Structural, linear, and nonlinear optical properties of ortho-carboranyl luminophores: insights from DFT and TD-DFT studies

Abstract

Three non-centrosymmetric molecular series, namely, iM, iH, and iC, are systematically investigated, each incorporating a donor fragment substituted with various functional groups (R = –CF₃, –F, –H, –CH₃, –tBu, –OMe, –OH, –NH₂, and –NMe₂) and differing in the nature of the electron-accepting core, with a trimethylsilyl-acetylene unit in iM, an o-carborane cage in iH, and a trimethylsilyl-functionalized o-carborane cage in iC. The geometries of the ground and first excited states, the absorption and emission electronic transitions, and intrafragment charge transfer are fully characterized using DFT and TD-DFT methods. Furthermore, first- and second-order NLO responses are examined under both static and dynamic regimes. The results show that the iC derivatives exhibit slightly higher variations in dipole moment (Δµ), oscillator strength (f), Coulomb attractive energy (E_CA), net electron transfer between the substituent (R) and the o-carborane cage, Stokes shift, and NLO responses compared with the corresponding iH derivatives. In contrast, the iM molecules display consistently lower values for these parameters.
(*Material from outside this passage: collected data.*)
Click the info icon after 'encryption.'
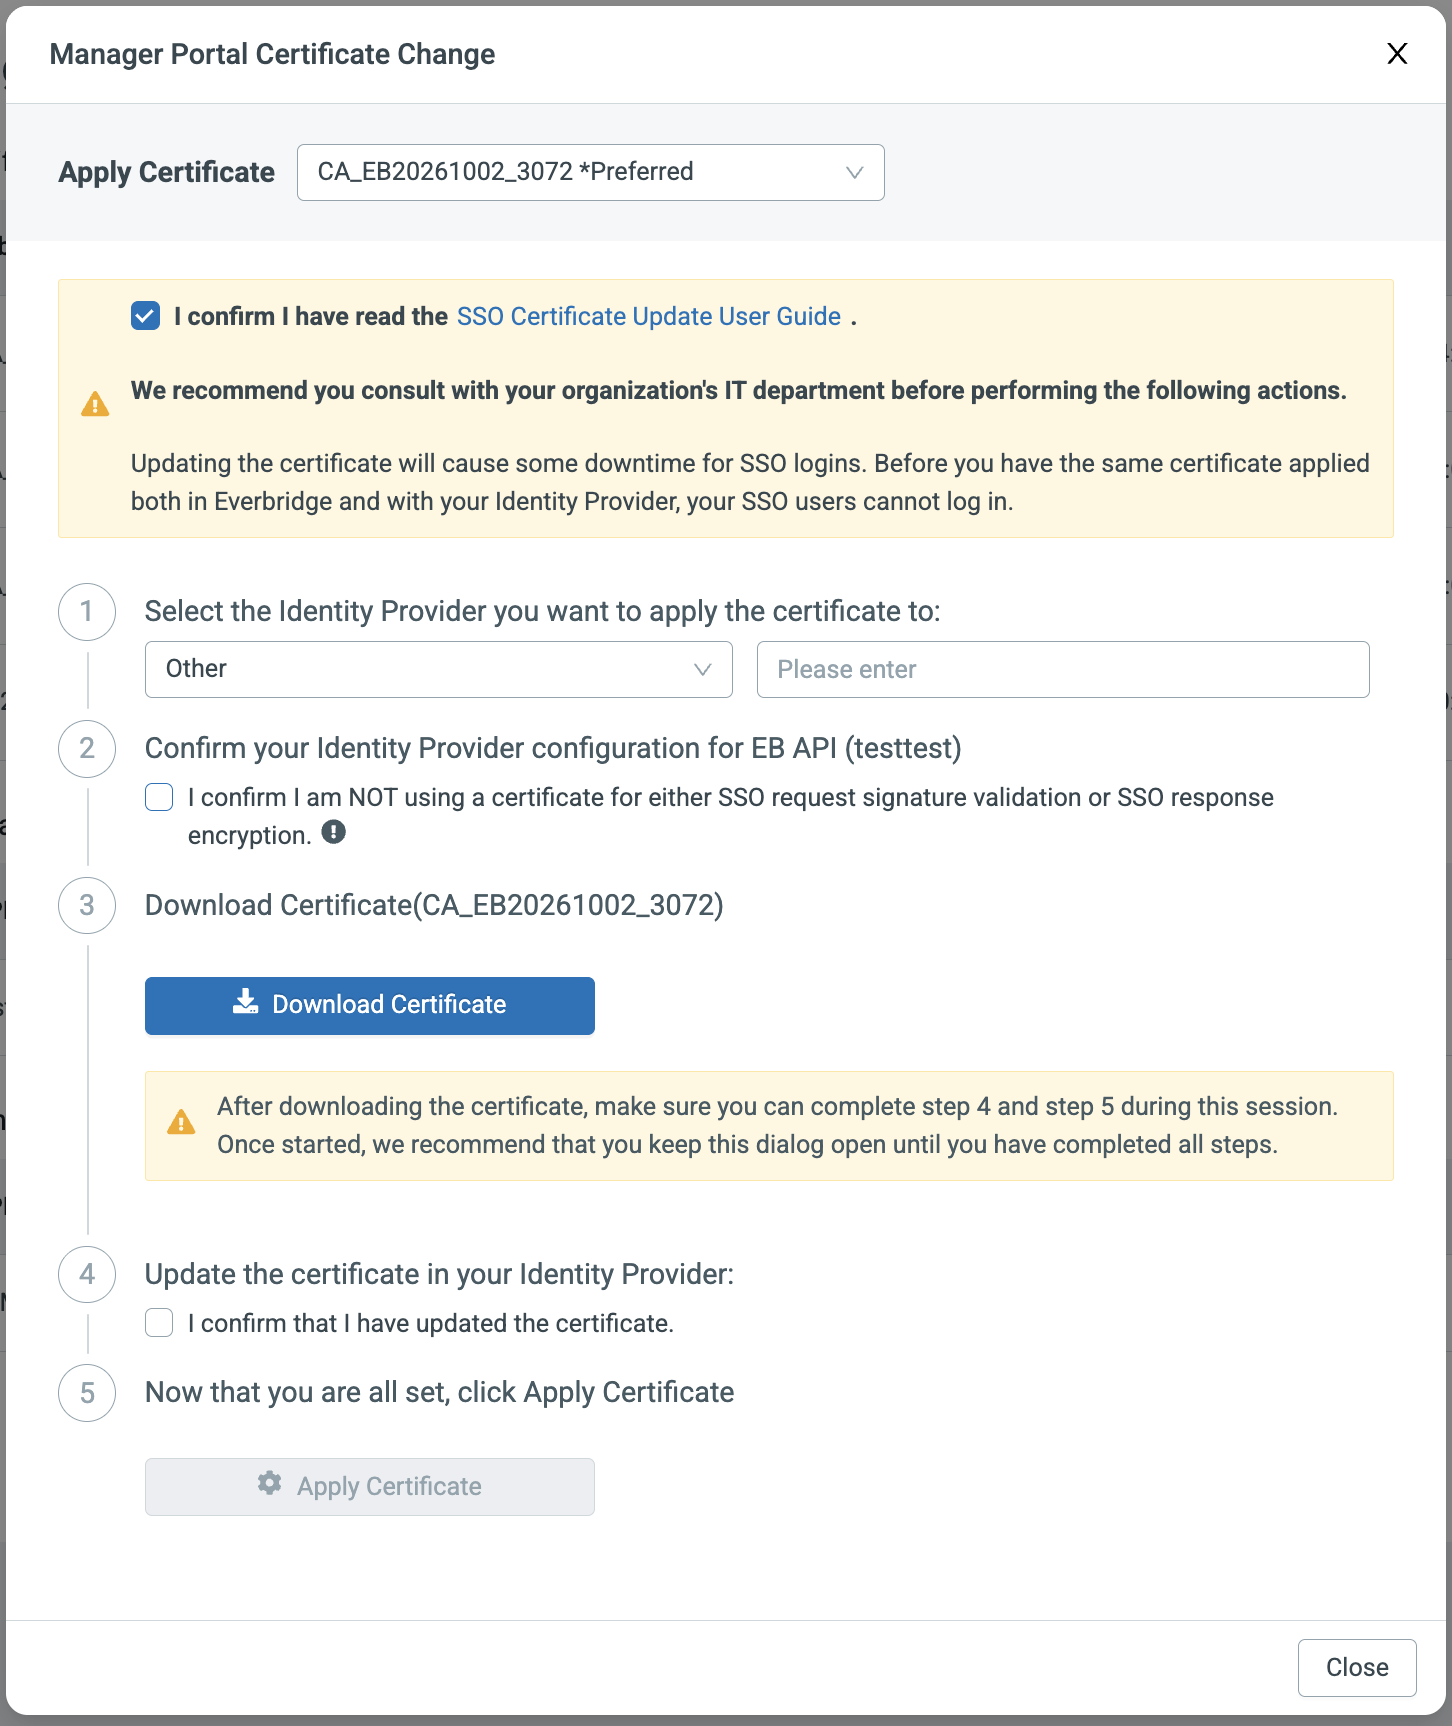This screenshot has width=1452, height=1726. (x=334, y=832)
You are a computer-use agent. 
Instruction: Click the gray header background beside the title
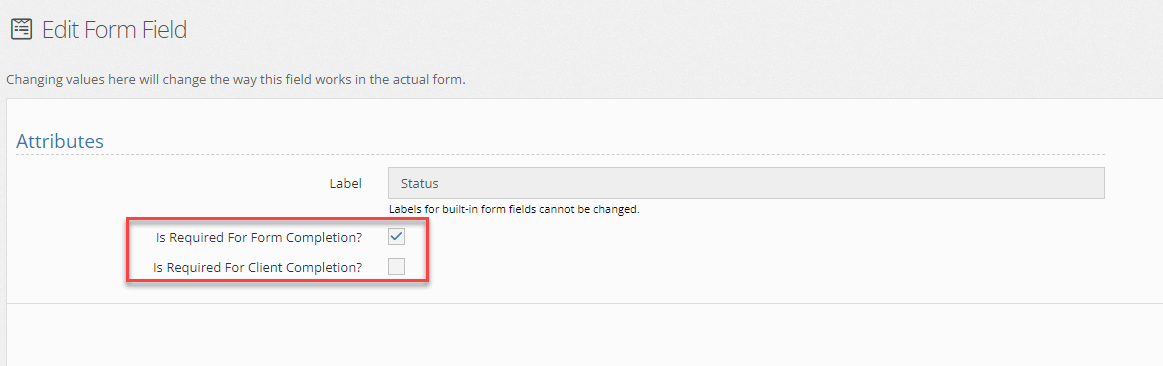coord(668,30)
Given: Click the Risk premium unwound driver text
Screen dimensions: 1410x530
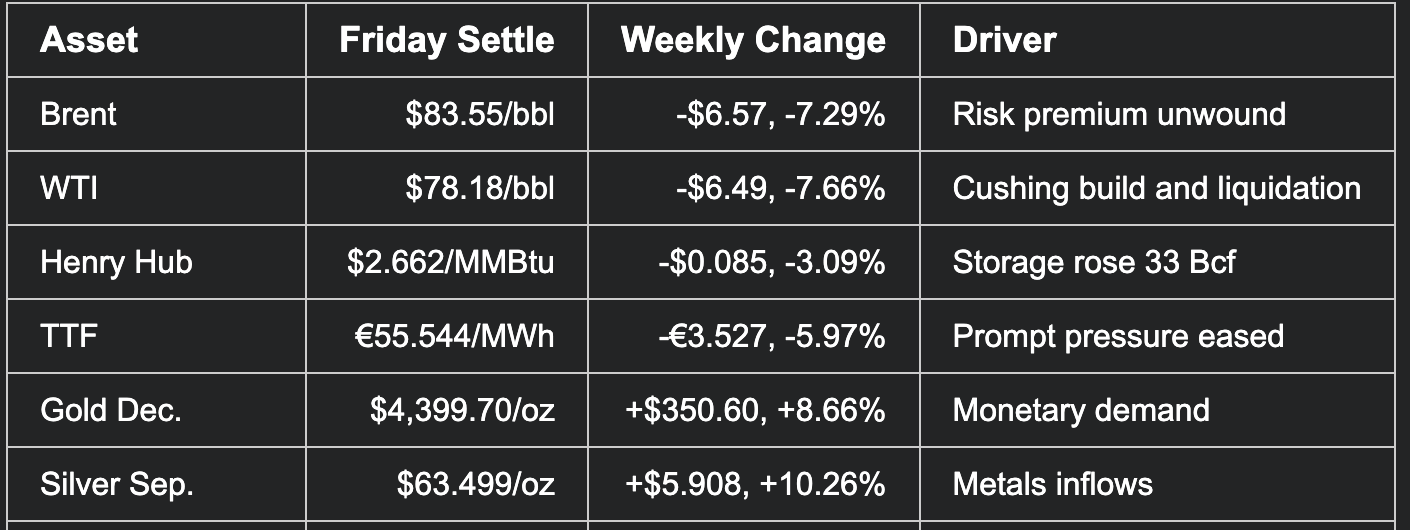Looking at the screenshot, I should coord(1119,114).
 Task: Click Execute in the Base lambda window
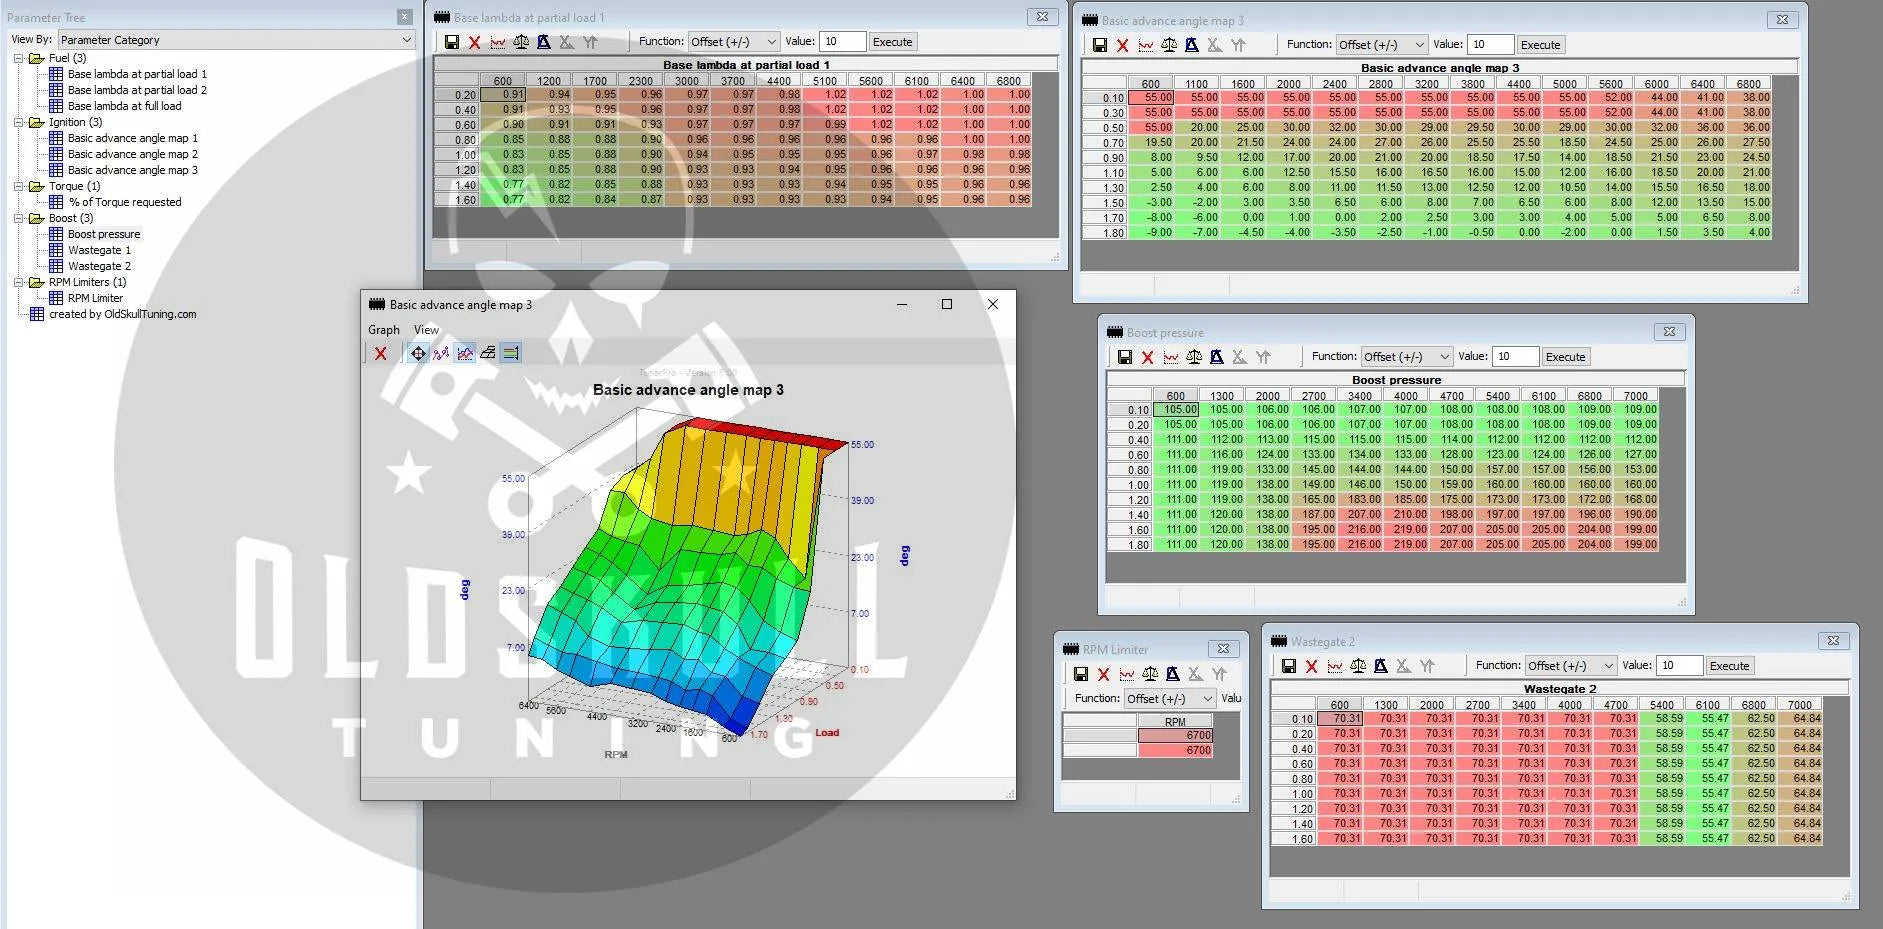tap(892, 42)
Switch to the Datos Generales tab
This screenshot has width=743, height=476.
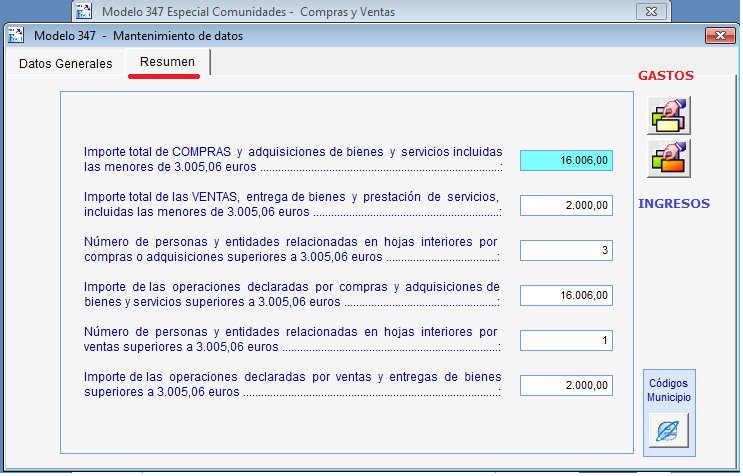click(66, 63)
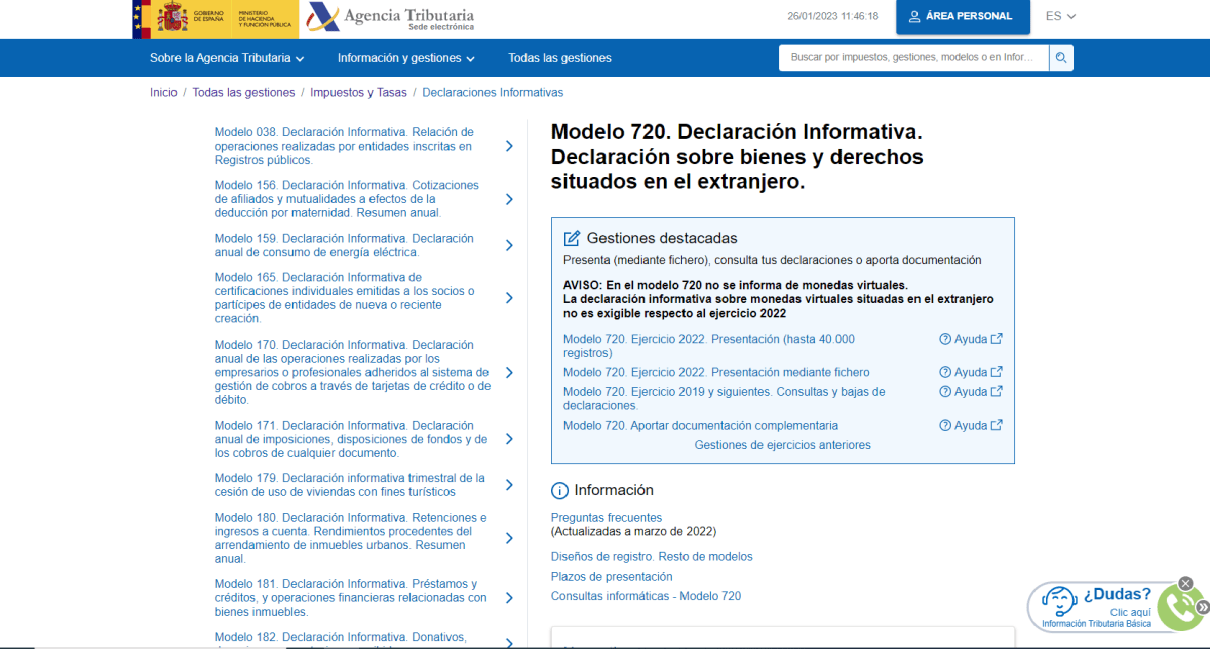The height and width of the screenshot is (649, 1210).
Task: Click the Gobierno de España coat of arms
Action: tap(174, 18)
For all series, the magnitude of these properties increases with the electron-donor strength of the R group, with the iC series showing an ∼854% rise in β₀ from 1C to 9C. A strong correlation is observed between the first hyperpolarizability and both the net electron transfer between fragments (1 → 3) (R² > 0.97) and the Coulomb attractive energy of iH and iC (R² > 0.95). For the iC compounds (i = 2–6), an excellent linear relationship is also found between the photoluminescence quantum yield (Φ_em) and the static first hyperpolarizability (R² = 0.92). Notably, the o-carborane derivatives bearing an –NMe₂ substituent demonstrate the potential to serve as highly efficient second-order NLO materials.